Adhering to generic cholesterol-lowering drugs is associated with lower overall costs of care

May 13, 2013

Individuals who regularly take statins to reduce high cholesterol will see lower hospitalization rates according to a study presented at the Academy of Managed Care Pharmacy’s 25th Annual Meeting & Expo in San Diego, in April.

 

Individuals who regularly take statins to reduce high cholesterol will see lower hospitalization rates according to a study presented at the Academy of Managed Care Pharmacy’s 25th Annual Meeting & Expo in San Diego, in April.

The study from pharmacy benefit manager Prime Therapeutics (Prime) demonstrated that adherence to generic statin therapy results in lower hospitalization rates compared with patients who did not adhere to the generic statin therapy. Despite higher pharmacy costs among adherent patients, the total cost of care was lower for them than for nonadherent patients.

This study differs from previous research, which focused on adherence to brand statin therapy and showed that adherence was associated with lower medical events but with higher total costs, due in part to the higher drug costs of brand-name medications.

“We know adherence to statin therapy can keep patients out of the hospital, but in the past, this also came with a higher cost of care,” said Patrick Gleason, PharmD, FCCP, BCPS, director of health outcomes at Prime.

The study compared 2 years of hospitalization rates, medical costs and pharmacy costs among patients who were adherent and nonadherent to generic statins. Working with Blue Cross and Blue Shield of Minnesota, Prime used pharmacy and medical claims data from a commercially insured population of 1.2 million members. Individuals with a generic statin claim and continuously enrolled from 2007 through 2010 were followed for 2 years beginning in 2008.

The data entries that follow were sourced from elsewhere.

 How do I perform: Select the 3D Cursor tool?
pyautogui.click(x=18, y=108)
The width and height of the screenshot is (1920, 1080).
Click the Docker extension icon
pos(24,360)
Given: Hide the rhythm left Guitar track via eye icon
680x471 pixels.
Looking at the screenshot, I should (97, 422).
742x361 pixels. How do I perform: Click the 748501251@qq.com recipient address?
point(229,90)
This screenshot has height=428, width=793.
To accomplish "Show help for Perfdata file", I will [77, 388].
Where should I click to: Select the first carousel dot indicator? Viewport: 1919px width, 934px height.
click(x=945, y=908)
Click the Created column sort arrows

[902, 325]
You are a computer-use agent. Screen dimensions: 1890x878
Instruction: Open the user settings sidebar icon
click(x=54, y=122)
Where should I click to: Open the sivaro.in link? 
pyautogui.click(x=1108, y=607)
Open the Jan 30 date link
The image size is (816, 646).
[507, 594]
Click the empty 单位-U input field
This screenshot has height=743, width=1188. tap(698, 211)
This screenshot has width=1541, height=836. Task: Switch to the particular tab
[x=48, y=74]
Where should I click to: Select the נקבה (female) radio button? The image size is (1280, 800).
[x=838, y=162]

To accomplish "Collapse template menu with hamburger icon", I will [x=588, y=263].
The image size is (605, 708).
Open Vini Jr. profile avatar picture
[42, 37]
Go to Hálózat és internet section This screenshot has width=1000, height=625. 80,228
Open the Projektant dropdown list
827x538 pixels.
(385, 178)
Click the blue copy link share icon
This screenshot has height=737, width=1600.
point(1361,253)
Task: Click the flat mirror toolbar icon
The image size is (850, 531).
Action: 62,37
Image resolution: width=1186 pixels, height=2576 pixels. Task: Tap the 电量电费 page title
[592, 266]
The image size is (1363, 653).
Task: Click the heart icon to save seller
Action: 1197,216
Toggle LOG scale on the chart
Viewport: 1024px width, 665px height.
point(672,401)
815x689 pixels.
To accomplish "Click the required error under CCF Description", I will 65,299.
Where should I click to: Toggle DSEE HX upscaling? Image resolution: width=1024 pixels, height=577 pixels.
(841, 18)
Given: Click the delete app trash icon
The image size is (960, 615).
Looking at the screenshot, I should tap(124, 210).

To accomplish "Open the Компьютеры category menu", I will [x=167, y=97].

The research included nearly 22,000 members, of which 46% were adherent and 54% were not.  The adherent group was associated with a lower hospitalization rate (25% adherent versus 27.6% nonadherent), lower medical costs ($11,353 adherent versus $12,375 nonadherent) and higher pharmacy costs ($4,016 adherent versus $3,079 nonadherent). The result is a lower total cost of care ($15,290 adherent versus $15,451 nonadherent).

“As more statin prescriptions are filled with a generic, we see that generic statins can not only improve the quality of life through fewer hospitalizations, but also can contribute to lower overall healthcare costs,” Dr Gleason said.